-- Source passage --
• • • • •
During my visit, the set jumped off with some serious R&B funk. The special guest for the evening was Brooke Alford. “Artist of the violin” is her motto, as opposed to saying she is a violin artist.

She is a native of Atlanta but has since moved to Brooklyn, which is home to a host of great musicians. Her playing has traces of Noel Pointer. She crosses genres from jazz to R&B, funk and heartfelt ballads such as Alicia Keys’ “It Ain’t You,” or a rearrangement of “Summertime,” taking it up a few notes to an uptempo funk tune with a hard-hitting drum romp.

The violin is a romantic instrument in the classical realm that has advanced its reputation into jazz and funk. Alford’s violin strings dance with a funky rhythm, move to a jazz stroll and sing to the soul.

Her current album, “The Viosocalist” (Platinum Crown Music), has a cross-genre flow from the opening uptempo swing ballad of Alicia Keys’ “Empire State of Mind,” to the dancing “Desert Traveler,” which has a Nile beat, a belly dance rhythm that rocks. Beyonce’s “Deja Vu” gets a treatment with strings but still reflects a hypnotic flow. On “Reason to Live,” Alford features vocalist Rashanna Harmon.

Her original “Twenty-Two” is just a heavy swinging violin at work. It’s

interwoven with swift melodies and melodic rhythms. The album boosts seven cuts, with two mixes of “Empire State of Mind.”

After Alford, “Baby Teddy Pendergrass” took to the stage. He wasn’t really a baby Teddy, standing approximately 6-foot-4 and weighing more than 200 pounds, but he had a touch of Teddy going on. On his original ballad “Show and Tell,” he took one of the birthday ladies to the stage and had her sweating with his big Teddy Bear moves.

The cafe’s three large TV screens had two displaying the live show and one over the bar that had the basketball playoffs on. It is a cozy spot open from Tuesday to Saturday with comedy Tuesdays and open mic Thursdays. For the weekends, reservations are recommended; last evening was sold out.

The menu offers light food: salads, wraps and pizzas that are tasty. Most New Yorkers won’t even go near a pizza out of the city, because the Big Apple is known throughout the world for the best pizza. Okay, it’s not the Big Apple, but the pizza won’t disappoint. When in the ATL, put Kat’s Cafe on the list.

This year seems to be the year for jazz films and documentaries. “Thomas Chapin, Night Bird Song,” a music documentary on the incandescent life of a jazz great by filmmaker Stephanie J. Castillo, was recently screened in Manhattan and will make its debut at the Monterey Jazz Festival in September 2016.

The film is a passionate, sincere documentary on the life of the multi-instrumentalist, composer and bandleader Thomas Chapin, who met death much too soon at the age of 40 from leukemia, in 1998.

He was a musician constantly on the edge, pursuing jazz from his own perspective, which took an abundance of swinging twists and turns. He was musical director for Lionel Hampton’s band from 1981 to 1986. His in-depth studies began in the 1970s, at the Hartt School of Music at the University of Hartford in Connecticut, under the guidance of saxophonist Jackie McLean. The film documents Chapin’s musical progression to a more deeper sound he was hearing that blossomed into avant garde.
• • • • •
-- Material shown --
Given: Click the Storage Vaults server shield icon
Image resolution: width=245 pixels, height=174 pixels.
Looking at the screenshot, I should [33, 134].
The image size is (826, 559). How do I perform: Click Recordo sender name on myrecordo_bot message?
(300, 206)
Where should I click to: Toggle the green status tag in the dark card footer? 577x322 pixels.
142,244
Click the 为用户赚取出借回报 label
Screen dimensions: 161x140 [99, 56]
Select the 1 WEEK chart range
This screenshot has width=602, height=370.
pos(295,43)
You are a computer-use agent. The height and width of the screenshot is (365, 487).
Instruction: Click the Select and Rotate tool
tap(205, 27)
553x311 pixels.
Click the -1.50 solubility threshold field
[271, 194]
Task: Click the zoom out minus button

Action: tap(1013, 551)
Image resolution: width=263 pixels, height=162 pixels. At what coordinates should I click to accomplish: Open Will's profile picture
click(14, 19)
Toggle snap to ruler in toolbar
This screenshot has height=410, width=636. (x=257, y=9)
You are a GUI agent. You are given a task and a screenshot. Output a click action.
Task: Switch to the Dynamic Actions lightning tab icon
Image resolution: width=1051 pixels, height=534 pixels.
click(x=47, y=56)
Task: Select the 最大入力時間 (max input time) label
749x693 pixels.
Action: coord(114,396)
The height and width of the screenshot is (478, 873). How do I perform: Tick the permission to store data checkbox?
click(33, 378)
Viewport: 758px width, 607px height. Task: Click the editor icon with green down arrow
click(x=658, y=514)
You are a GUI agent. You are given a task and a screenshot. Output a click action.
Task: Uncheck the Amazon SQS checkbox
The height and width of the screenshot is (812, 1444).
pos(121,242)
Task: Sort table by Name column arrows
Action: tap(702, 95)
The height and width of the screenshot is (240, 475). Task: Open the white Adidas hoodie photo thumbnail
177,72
• • • • •
-- How to complete this task --
Retype the portion of the music review starting at "The menu offers" and ending at "in September 2016.". The rows are drawn from a separate source unrelated to the text.

-- Response box --
The menu offers light food: salads, wraps and pizzas that are tasty. Most New Yorkers won’t even go near a pizza out of the city, because the Big Apple is known throughout the world for the best pizza. Okay, it’s not the Big Apple, but the pizza won’t disappoint. When in the ATL, put Kat’s Cafe on the list.

This year seems to be the year for jazz films and documentaries. “Thomas Chapin, Night Bird Song,” a music documentary on the incandescent life of a jazz great by filmmaker Stephanie J. Castillo, was recently screened in Manhattan and will make its debut at the Monterey Jazz Festival in September 2016.